_EXERCISE AIM_: Type out the data again, word for word and in full.

----- PROVIDED DATA

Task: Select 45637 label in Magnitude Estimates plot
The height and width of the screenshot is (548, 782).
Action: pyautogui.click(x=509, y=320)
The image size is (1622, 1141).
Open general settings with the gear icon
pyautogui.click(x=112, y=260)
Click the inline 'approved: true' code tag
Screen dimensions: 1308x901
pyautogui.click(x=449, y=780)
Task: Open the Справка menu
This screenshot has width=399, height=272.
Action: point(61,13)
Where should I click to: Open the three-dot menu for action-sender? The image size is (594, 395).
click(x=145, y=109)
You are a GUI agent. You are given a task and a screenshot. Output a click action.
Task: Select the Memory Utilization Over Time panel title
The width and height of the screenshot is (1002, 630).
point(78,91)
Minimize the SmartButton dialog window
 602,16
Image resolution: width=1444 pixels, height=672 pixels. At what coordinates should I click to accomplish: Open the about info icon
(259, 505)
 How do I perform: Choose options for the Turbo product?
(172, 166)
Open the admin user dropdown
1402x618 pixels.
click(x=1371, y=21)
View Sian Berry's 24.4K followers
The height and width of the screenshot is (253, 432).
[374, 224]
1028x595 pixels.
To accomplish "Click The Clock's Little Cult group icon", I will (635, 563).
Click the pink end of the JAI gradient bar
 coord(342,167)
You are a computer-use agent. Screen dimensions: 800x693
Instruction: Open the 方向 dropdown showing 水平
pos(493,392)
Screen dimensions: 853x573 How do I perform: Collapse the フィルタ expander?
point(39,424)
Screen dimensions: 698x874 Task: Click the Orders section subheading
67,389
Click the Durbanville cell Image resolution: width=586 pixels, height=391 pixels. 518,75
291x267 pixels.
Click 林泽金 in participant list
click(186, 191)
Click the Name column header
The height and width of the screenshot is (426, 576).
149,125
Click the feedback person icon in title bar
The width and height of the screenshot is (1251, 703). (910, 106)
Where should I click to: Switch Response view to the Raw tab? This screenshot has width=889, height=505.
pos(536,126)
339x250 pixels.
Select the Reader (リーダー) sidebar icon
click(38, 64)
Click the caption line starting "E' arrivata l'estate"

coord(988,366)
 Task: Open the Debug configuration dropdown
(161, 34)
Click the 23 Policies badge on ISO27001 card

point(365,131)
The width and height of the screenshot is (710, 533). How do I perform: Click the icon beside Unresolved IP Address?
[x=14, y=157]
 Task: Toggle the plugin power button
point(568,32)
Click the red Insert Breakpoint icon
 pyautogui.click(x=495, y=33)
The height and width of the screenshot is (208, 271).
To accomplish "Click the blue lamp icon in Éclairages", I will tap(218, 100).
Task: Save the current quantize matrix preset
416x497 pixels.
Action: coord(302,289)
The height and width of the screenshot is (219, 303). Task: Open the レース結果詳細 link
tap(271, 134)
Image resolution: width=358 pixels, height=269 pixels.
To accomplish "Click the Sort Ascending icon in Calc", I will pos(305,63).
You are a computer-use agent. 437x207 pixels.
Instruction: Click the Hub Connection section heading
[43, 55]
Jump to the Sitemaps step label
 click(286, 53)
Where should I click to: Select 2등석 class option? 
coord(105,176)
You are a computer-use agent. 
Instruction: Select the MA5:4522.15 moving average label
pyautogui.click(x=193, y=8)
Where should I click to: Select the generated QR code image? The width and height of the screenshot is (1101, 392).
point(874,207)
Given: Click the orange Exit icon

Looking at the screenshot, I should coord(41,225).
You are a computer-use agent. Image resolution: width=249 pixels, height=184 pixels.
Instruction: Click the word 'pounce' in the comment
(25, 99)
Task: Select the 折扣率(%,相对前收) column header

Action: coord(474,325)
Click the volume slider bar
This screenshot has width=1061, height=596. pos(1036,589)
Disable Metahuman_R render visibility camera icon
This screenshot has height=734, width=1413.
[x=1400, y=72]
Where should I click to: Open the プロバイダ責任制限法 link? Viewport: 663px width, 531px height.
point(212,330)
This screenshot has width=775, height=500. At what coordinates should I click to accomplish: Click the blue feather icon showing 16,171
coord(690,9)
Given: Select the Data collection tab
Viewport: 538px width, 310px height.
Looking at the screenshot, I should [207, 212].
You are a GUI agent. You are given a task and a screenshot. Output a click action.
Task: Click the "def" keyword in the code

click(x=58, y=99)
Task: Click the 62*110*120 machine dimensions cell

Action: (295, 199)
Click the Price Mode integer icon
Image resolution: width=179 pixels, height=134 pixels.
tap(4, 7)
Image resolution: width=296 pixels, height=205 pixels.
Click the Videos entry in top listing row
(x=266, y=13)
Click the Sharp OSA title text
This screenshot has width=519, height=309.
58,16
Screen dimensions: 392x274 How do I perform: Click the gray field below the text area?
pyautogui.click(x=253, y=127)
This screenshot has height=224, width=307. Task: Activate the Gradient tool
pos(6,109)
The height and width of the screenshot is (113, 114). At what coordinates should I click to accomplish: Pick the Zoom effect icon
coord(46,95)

----------

_WRITTEN ANSWER_:
Task: Select 45637 label in Magnitude Estimates plot
The height and width of the screenshot is (548, 782).
Action: pyautogui.click(x=509, y=320)
The image size is (1622, 1141).
Open general settings with the gear icon
pyautogui.click(x=112, y=260)
Click the inline 'approved: true' code tag
Screen dimensions: 1308x901
pyautogui.click(x=449, y=780)
Task: Open the Справка menu
This screenshot has width=399, height=272.
Action: point(61,13)
Where should I click to: Open the three-dot menu for action-sender? The image size is (594, 395).
click(x=145, y=109)
You are a GUI agent. You are given a task and a screenshot. Output a click action.
Task: Select the Memory Utilization Over Time panel title
The width and height of the screenshot is (1002, 630).
point(78,91)
Minimize the SmartButton dialog window
 602,16
Image resolution: width=1444 pixels, height=672 pixels. At what coordinates should I click to accomplish: Open the about info icon
(259, 505)
 How do I perform: Choose options for the Turbo product?
(172, 166)
Open the admin user dropdown
1402x618 pixels.
click(x=1371, y=21)
View Sian Berry's 24.4K followers
The height and width of the screenshot is (253, 432).
[374, 224]
1028x595 pixels.
To accomplish "Click The Clock's Little Cult group icon", I will (635, 563).
Click the pink end of the JAI gradient bar
 coord(342,167)
You are a computer-use agent. Screen dimensions: 800x693
Instruction: Open the 方向 dropdown showing 水平
pos(493,392)
Screen dimensions: 853x573 How do I perform: Collapse the フィルタ expander?
point(39,424)
Screen dimensions: 698x874 Task: Click the Orders section subheading
67,389
Click the Durbanville cell Image resolution: width=586 pixels, height=391 pixels. 518,75
291x267 pixels.
Click 林泽金 in participant list
click(186, 191)
Click the Name column header
The height and width of the screenshot is (426, 576).
149,125
Click the feedback person icon in title bar
The width and height of the screenshot is (1251, 703). (910, 106)
Where should I click to: Switch Response view to the Raw tab? This screenshot has width=889, height=505.
pos(536,126)
339x250 pixels.
Select the Reader (リーダー) sidebar icon
click(38, 64)
Click the caption line starting "E' arrivata l'estate"

coord(988,366)
 Task: Open the Debug configuration dropdown
(161, 34)
Click the 23 Policies badge on ISO27001 card

point(365,131)
The width and height of the screenshot is (710, 533). How do I perform: Click the icon beside Unresolved IP Address?
[x=14, y=157]
 Task: Toggle the plugin power button
point(568,32)
Click the red Insert Breakpoint icon
 pyautogui.click(x=495, y=33)
The height and width of the screenshot is (208, 271).
To accomplish "Click the blue lamp icon in Éclairages", I will tap(218, 100).
Task: Save the current quantize matrix preset
416x497 pixels.
Action: coord(302,289)
The height and width of the screenshot is (219, 303). Task: Open the レース結果詳細 link
tap(271, 134)
Image resolution: width=358 pixels, height=269 pixels.
To accomplish "Click the Sort Ascending icon in Calc", I will pos(305,63).
You are a computer-use agent. 437x207 pixels.
Instruction: Click the Hub Connection section heading
[43, 55]
Jump to the Sitemaps step label
 click(286, 53)
Where should I click to: Select 2등석 class option? 
coord(105,176)
You are a computer-use agent. 
Instruction: Select the MA5:4522.15 moving average label
pyautogui.click(x=193, y=8)
Where should I click to: Select the generated QR code image? The width and height of the screenshot is (1101, 392).
point(874,207)
Given: Click the orange Exit icon

Looking at the screenshot, I should coord(41,225).
You are a computer-use agent. Image resolution: width=249 pixels, height=184 pixels.
Instruction: Click the word 'pounce' in the comment
(25, 99)
Task: Select the 折扣率(%,相对前收) column header

Action: coord(474,325)
Click the volume slider bar
This screenshot has width=1061, height=596. pos(1036,589)
Disable Metahuman_R render visibility camera icon
This screenshot has height=734, width=1413.
[x=1400, y=72]
Where should I click to: Open the プロバイダ責任制限法 link? Viewport: 663px width, 531px height.
point(212,330)
This screenshot has width=775, height=500. At what coordinates should I click to accomplish: Click the blue feather icon showing 16,171
coord(690,9)
Given: Select the Data collection tab
Viewport: 538px width, 310px height.
Looking at the screenshot, I should [207, 212].
You are a GUI agent. You are given a task and a screenshot. Output a click action.
Task: Click the "def" keyword in the code

click(x=58, y=99)
Task: Click the 62*110*120 machine dimensions cell

Action: (295, 199)
Click the Price Mode integer icon
Image resolution: width=179 pixels, height=134 pixels.
tap(4, 7)
Image resolution: width=296 pixels, height=205 pixels.
Click the Videos entry in top listing row
(x=266, y=13)
Click the Sharp OSA title text
This screenshot has width=519, height=309.
58,16
Screen dimensions: 392x274 How do I perform: Click the gray field below the text area?
pyautogui.click(x=253, y=127)
This screenshot has height=224, width=307. Task: Activate the Gradient tool
pos(6,109)
The height and width of the screenshot is (113, 114). At what coordinates should I click to accomplish: Pick the Zoom effect icon
coord(46,95)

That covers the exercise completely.